See our previous stories on the EEO-1 Survey Collection process.

Thursday, March 24, 2022: Lilly Ledbetter Shared Her Powerful and History-Making Story

Official Seal of the EEOC featuring Bald Eagle and bannerThe Equal Employment Opportunity Commission (EEOC) hosted a webinar featuring Lilly Ledbetter, for whom the Lilly Ledbetter Fair Pay Act of 2009 was named. This legislation revised the “timely filing” requirement the Congress had originally set out in Title VII of the 1964 Civil Rights Act and which the SCOTUS interpreted in the Ledbetter case.

The 2009 bill amended Title VII’s “timely filing” requirement as to compensation claims (only) to eliminate the prior requirement for complainants to file their pay Charges either within 180 days of the alleged unlawful pay decision or within three hundred days in those states which have state anti-discrimination laws the federal EEOC had approved. Ms. Ledbetter had not filed her pay discrimination Charge for over a decade since the admittedly unlawful pay decision at-issue (and probably several other unlawful pay decisions) had occurred and even though she had been aware these decisions paying her less than similarly situated male managers had occurred.

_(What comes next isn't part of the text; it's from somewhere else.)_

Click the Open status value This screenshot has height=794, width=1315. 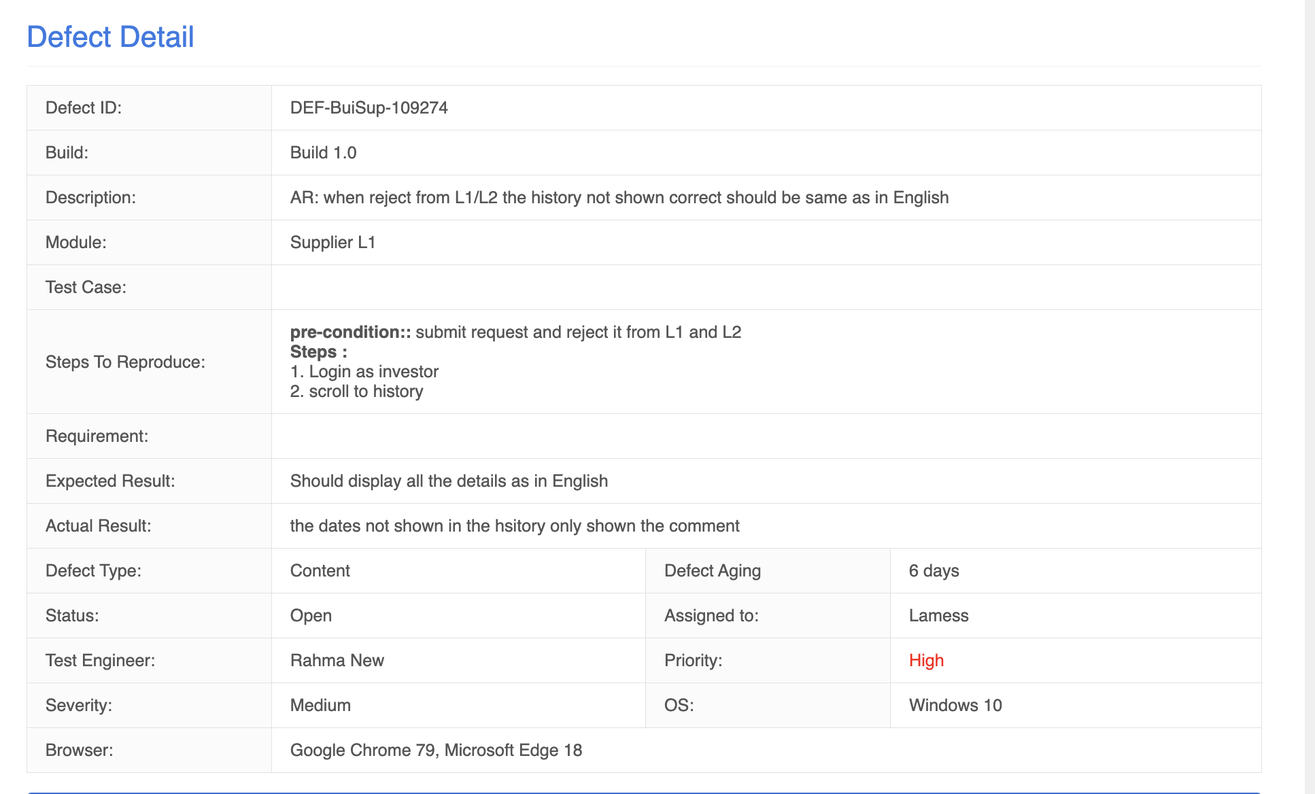click(311, 616)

As amended, Title VII now allows each paycheck resulting from a discriminatory decision to “restart the clock” for timely filing purposes. In other words, an employee may in 2022 timely challenge an unlawfully discriminatory pay decision an employer made in 1965 if the 1965 pay decision still limits the employee’s current pay.

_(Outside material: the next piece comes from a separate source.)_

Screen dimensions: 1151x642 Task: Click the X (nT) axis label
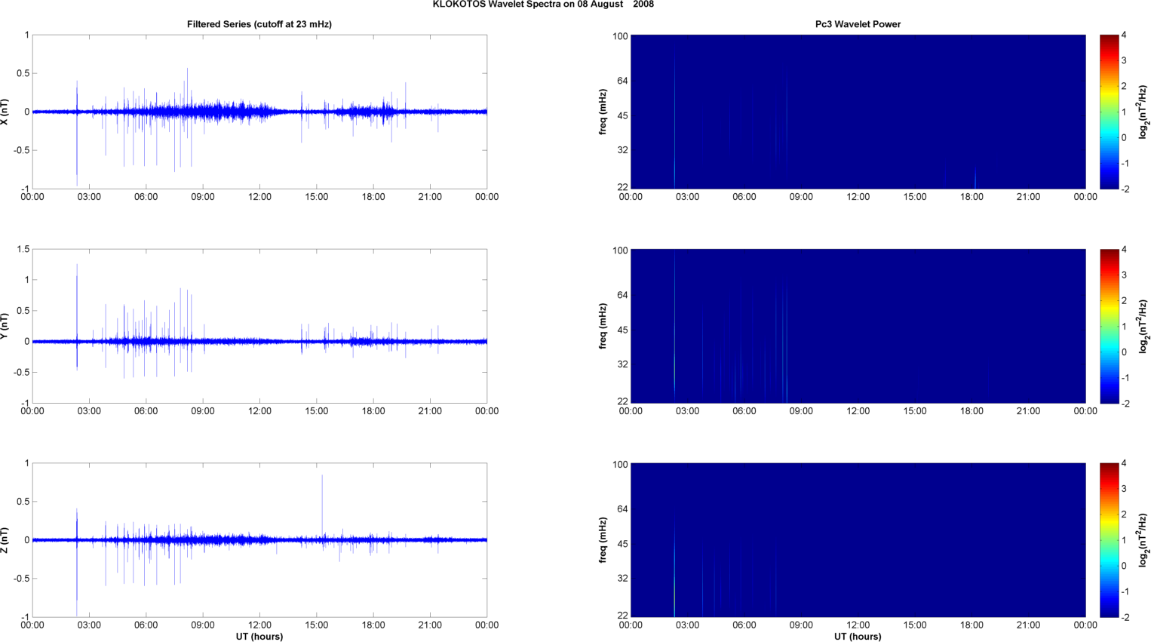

In so amending Title VII, the Congress reaffirmed that compensation discrimination is analyzed as to each “pay decision,” and not based on “current pay” (as OFCCP currently routinely does in error). NOTE: The 2009 Lilly Ledbetter Act also rifle-shot amended only four anti-discrimination statutes and not all discrimination law statutes. Those statutes amended included Title VII (but not Executive Order 11246 which still applies its pre-Ledbetter Act timely filing period) and Section 504 of the Rehabilitation Act of 1973 (but not either Section 503 of the Rehabilitation Act nor 38 U.S.C. Section 4212 (aka VEVRAA)—which does not make discrimination against Protected Veterans unlawful – see 38 Section 4212: “(2)In addition to requiring affirmative action (emphasis added) to employ such qualified covered veterans under such contracts and subcontracts and in order to promote the implementation of such requirement).”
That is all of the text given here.